Ardo opened the tac-com channel. “Lieutenant; Melnikov. I’ve got a line of Zerg approaching rapidly from the west . . . about three clicks out. I can’t make out the ends of the line.”
“Mellish here. I think I have the end of the line of advance here on about a two-ninety radial. Hell, I didn’t think there were that many Zerg in the whole—”
“This is Cutter. I can’t seem to make out the end of the line on my end.”
“Ardo! What’s going on?”
The Marine looked over at Merdith. “What?
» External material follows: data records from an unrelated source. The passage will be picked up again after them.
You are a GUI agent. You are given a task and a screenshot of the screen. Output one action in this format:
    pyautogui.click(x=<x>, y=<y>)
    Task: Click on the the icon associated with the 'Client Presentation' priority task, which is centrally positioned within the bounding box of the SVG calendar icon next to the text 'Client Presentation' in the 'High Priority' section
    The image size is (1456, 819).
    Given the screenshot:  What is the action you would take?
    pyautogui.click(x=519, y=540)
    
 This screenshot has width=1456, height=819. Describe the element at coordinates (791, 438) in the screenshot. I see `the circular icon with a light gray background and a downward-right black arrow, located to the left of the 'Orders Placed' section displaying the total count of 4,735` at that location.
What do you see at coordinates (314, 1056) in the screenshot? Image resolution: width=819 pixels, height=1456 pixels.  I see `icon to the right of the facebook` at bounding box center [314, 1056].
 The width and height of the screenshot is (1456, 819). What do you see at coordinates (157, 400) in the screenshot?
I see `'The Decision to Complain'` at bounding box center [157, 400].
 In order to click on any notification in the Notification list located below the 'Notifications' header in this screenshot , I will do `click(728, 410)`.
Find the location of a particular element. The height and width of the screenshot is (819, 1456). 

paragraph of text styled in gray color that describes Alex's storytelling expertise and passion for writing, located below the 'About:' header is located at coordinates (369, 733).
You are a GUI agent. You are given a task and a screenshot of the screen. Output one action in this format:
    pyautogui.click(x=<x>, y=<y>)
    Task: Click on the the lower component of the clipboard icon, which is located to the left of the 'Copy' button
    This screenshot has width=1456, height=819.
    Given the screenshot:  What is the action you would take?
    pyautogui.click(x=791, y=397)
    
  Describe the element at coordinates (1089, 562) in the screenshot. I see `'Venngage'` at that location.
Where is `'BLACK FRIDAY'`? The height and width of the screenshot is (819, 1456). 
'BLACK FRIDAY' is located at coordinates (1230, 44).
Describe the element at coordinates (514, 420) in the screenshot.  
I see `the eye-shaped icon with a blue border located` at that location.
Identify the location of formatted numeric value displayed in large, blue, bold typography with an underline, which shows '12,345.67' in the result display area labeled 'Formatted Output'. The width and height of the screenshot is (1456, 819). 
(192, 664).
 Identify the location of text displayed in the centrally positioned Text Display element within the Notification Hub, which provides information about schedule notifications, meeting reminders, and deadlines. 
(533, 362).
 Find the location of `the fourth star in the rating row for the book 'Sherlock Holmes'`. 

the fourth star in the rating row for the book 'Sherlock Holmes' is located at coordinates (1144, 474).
Oh, damn! You don’t have a tactical com set. That’s them coming now—a line of Zerg that just about covers the horizon and God only knows how deep they are behind that line. That little box of yours apparently works a lot better than I thought.”
“So.” Merdith swallowed hard, her mouth suddenly dry. Her fingers gripped her rifle so hard they were white. “What happens now?”
“We wait for them.”
“Wait?” Merdith blinked. “Wait for what?”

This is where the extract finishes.